In a bottle of tequila. Where is the happiness I asked for? Where is the confidence you promised?
I’m a more of a social alcoholic. It feels indulgent and excessive to get wasted alone. At least if I pass out, someone will see me, hopefully help me, so I wont die. I’ve never been that drunk. I’ve never really thought I would die from alcohol poisoning. Its fun to exaggerate like, “Ahhhh, I’m so nauseous but I can’t get anything to come up!” I learned early on in my career that you have to take care of yourself. Your friends will be too drunk to help you.

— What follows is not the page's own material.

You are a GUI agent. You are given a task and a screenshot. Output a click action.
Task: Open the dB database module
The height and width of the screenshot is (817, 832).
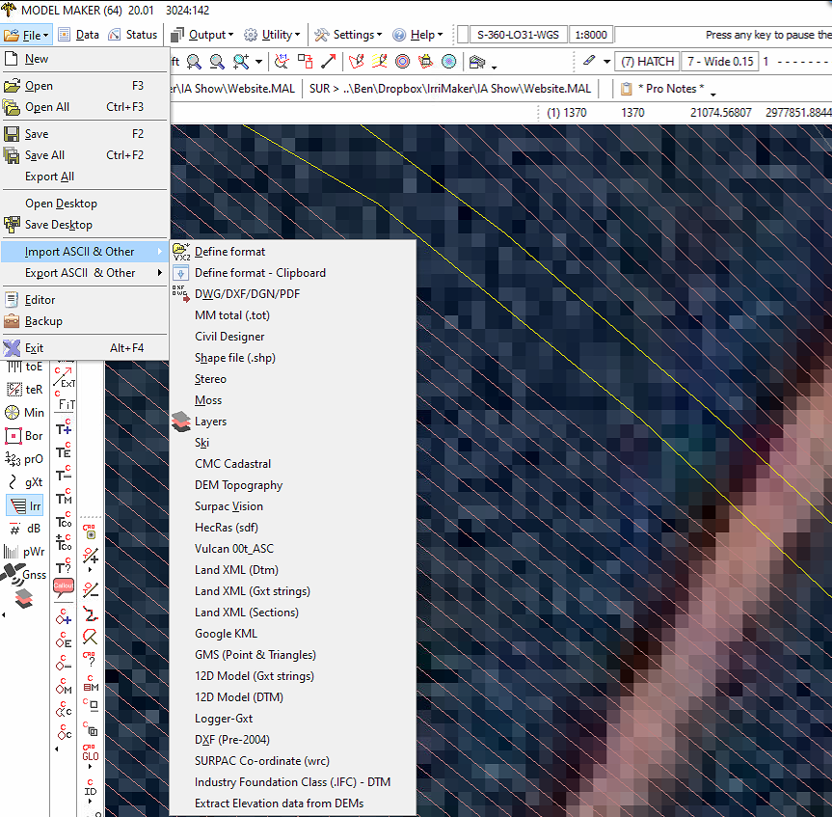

Stumbling out of your friend’s car and up your steps, your mouth feels like a desert and your vision shifts like its wavy horizon. You’re so hungry your stomach feels as if its shriveling into a raisin. Jacket on the couch. Keys on the counter next to the key bowl. Shoes in the hallway. Shirt on the door knob. Skirt on the bedroom floor. Then, as if by magic, two bottles of red Gatorade and a pack of Saltines sit on your nightstand. Where did they-? Who did-? You scramble for the Gatorade with dilated eyes and moan as the cracking of the plastic seal. Thank you. The red ambrosia quenches your thirst and nourishes your body.
Who am I? Bearer of electrolytes. Breaker of bread. I am you. I am Genie.